◆ EXERCISE GOAL:
Filter these entries, keeping only lines that hold the word "computer".

◆ PROVIDED RECORDS:

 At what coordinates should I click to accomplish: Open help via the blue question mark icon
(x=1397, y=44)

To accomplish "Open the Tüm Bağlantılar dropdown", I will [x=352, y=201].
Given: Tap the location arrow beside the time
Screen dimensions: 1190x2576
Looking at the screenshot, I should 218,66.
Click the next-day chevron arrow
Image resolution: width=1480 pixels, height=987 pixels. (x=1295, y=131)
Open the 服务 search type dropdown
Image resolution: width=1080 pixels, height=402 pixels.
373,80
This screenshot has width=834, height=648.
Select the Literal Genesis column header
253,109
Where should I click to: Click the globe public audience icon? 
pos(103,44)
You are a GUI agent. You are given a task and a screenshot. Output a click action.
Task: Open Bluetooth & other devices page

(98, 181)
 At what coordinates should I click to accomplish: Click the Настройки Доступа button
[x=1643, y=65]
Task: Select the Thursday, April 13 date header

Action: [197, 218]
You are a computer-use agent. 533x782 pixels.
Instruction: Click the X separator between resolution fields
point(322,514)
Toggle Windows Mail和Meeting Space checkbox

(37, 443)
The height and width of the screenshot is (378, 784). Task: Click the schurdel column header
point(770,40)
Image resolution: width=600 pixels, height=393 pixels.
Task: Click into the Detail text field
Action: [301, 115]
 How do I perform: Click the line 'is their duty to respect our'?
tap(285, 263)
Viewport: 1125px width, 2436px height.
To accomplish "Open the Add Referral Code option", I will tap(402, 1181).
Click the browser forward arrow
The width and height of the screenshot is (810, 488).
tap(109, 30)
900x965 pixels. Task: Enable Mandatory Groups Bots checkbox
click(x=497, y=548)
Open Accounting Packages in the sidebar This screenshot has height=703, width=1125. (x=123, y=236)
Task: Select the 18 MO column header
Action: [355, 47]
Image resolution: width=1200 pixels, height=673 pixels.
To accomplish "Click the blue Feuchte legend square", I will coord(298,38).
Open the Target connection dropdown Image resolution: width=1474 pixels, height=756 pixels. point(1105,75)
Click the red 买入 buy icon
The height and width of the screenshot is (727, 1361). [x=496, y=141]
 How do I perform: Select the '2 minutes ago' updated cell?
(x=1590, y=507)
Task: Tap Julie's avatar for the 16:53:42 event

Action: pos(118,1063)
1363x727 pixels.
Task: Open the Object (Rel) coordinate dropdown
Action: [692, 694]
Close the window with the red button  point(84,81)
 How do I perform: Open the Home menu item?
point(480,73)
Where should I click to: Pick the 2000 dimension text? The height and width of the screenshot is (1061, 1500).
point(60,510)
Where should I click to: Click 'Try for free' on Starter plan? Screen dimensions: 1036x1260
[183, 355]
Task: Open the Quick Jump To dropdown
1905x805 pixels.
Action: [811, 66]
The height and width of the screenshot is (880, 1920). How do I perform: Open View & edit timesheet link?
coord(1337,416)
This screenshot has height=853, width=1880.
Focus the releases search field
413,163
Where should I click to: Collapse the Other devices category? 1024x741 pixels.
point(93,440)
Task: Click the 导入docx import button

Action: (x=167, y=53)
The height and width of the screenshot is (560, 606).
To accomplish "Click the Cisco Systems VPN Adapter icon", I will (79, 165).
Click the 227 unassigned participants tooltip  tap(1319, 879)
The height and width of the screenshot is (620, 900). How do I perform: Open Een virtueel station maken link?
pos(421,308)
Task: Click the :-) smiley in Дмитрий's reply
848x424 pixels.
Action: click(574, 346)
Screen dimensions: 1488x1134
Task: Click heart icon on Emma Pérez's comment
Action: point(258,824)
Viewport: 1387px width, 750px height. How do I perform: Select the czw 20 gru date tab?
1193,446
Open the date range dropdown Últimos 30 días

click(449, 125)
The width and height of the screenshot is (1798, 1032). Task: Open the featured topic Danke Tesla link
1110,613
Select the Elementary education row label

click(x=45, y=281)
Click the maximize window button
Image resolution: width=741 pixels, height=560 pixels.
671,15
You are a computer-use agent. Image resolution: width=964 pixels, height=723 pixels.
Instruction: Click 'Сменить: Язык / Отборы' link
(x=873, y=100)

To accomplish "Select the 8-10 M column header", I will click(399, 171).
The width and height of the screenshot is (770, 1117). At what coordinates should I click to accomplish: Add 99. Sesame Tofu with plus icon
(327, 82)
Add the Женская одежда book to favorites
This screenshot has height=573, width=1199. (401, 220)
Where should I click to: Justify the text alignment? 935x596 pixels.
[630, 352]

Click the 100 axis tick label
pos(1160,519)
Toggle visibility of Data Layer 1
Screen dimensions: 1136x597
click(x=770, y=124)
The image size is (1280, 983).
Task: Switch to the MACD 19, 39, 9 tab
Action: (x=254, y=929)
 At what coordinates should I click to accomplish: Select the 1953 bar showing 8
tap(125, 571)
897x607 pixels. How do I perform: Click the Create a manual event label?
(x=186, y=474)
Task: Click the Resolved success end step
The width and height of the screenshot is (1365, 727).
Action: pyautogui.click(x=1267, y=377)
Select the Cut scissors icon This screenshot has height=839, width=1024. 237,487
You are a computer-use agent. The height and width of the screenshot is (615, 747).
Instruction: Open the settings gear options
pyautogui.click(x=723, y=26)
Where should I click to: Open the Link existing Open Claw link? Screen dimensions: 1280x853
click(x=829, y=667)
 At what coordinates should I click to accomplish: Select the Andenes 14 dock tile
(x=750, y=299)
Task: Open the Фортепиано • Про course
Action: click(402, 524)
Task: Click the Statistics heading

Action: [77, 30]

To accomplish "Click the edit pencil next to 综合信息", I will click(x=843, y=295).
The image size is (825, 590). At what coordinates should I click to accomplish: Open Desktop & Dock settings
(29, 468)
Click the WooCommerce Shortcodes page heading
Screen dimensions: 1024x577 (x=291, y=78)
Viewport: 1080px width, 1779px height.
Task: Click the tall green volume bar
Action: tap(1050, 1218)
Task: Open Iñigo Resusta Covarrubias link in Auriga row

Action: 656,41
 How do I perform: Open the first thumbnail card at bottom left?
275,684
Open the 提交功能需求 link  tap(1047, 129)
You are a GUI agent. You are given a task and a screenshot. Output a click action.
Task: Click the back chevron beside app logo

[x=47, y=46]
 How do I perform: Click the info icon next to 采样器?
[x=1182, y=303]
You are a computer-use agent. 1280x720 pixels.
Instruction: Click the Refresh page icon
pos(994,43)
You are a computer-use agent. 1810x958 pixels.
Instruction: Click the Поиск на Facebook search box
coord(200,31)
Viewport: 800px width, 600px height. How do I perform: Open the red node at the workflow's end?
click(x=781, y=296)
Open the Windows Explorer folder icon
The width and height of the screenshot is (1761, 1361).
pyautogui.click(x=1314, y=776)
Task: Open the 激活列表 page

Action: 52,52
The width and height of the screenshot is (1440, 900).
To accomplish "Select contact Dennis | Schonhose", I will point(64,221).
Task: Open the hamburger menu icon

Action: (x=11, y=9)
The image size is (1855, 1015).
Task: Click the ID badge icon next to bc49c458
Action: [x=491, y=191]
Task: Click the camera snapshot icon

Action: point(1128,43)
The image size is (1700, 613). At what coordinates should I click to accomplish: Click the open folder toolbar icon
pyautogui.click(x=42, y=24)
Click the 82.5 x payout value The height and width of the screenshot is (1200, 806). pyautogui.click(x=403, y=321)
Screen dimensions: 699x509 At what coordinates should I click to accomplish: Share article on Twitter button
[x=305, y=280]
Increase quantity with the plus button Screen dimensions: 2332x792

◆ YOUR RESPONSE:
You are a computer-use agent. 533x782 pixels.
You are a computer-use agent. Image resolution: width=964 pixels, height=723 pixels.
You are a computer-use agent. The height and width of the screenshot is (615, 747).
You are a computer-use agent. 1280x720 pixels.
You are a computer-use agent. 1810x958 pixels.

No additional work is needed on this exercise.